You, Earth and Life, till the last ray gleams, I sing.


2.

Open mouth of my soul, uttering gladness,

Eyes of my soul, seeing perfection,

Natural life of me, faithfully praising things;

Corroborating for ever the triumph of things.


3.

Illustrious every one!

Illustrious what we name space--sphere of unnumbered spirits;

Illustrious the mystery of motion, in all beings, even the tiniest insect;

Illustrious the attribute of speech--the senses--the body;

Illustrious the passing light! Illustrious the pale reflection on the new

moon in the western sky!

Illustrious whatever I see, or hear, or touch, to the last.


Good in all,

In the satisfaction and _aplomb_ of animals,

In the annual return of the seasons,

In the hilarity of youth,

In the strength and flush of manhood,

In the grandeur and exquisiteness of old age,

In the superb vistas of Death.


Wonderful to depart;

Wonderful to be here!

The heart, to jet the all-alike and innocent blood,

To breathe the air, how delicious!

To speak! to walk! to seize something by the hand!

To prepare for sleep, for bed--to look on my rose-coloured flesh,

To be conscious of my body, so happy, so large,

To be this incredible God I am,

To have gone forth among other Gods--those men and women I love.


Wonderful how I celebrate you and myself!

How my thoughts play subtly at the spectacles around!

How the clouds pass silently overhead!


How the earth darts on and on! and how the sun, moon, stars, dart on and

on!

How the water sports and sings! (Surely it is alive!)

How the trees rise and stand up--with strong trunks--with branches and

leaves!

Surely there is something more in each of the trees--some living soul.


O amazement of things! even the least particle!

O spirituality of things!

O strain musical, flowing through ages and continents--now reaching me and

America!

I take your strong chords--I intersperse them, and cheerfully pass them

forward.


I too carol the sun, ushered, or at noon, or, as now, setting,

I too throb to the brain and beauty of the earth, and of all the growths of

the earth,

I too have felt the resistless call of myself.

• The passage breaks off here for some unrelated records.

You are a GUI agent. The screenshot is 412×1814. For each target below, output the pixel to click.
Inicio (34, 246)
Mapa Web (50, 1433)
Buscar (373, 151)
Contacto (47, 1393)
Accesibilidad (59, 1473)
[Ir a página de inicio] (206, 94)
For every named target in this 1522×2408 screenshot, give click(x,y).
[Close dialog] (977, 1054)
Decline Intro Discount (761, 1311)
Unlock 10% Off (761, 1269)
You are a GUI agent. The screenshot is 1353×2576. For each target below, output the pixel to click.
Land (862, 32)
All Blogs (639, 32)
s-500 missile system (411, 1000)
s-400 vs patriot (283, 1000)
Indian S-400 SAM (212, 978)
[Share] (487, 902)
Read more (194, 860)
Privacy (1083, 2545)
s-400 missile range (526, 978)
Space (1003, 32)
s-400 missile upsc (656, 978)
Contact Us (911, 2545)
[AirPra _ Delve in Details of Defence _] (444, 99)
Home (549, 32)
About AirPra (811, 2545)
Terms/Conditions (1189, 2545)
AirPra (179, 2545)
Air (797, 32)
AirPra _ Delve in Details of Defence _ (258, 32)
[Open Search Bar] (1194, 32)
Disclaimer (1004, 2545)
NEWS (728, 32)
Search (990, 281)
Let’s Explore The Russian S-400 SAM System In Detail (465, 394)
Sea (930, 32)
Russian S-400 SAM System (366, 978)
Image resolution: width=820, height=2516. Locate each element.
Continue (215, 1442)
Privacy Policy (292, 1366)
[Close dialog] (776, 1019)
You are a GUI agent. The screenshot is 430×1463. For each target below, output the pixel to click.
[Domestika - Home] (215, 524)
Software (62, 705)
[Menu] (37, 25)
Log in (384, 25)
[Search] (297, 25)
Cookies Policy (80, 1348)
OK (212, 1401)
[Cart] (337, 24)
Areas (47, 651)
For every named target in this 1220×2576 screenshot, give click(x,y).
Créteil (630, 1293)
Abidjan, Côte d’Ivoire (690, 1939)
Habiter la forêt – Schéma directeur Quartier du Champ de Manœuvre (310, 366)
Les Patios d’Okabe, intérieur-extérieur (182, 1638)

As I sailed down the Mississippi,

As I wandered over the prairies,

As I have lived--As I have looked through my windows, my eyes,

As I went forth in the morning--As I beheld the light breaking in the east;

As I bathed on the beach of the Eastern Sea, and again on the beach of the

Western Sea;

As I roamed the streets of inland Chicago-whatever streets I have roamed;

Wherever I have been, I have charged myself with contentment and triumph.


I sing the Equalities;

I sing the endless finales of things;

I say Nature continues--Glory continues;

I praise with electric voice:

For I do not see one imperfection in the universe;

And I do not see one cause or result lamentable at last in the universe.


O setting sun! though the time has come,

I still warble under you unmitigated adoration.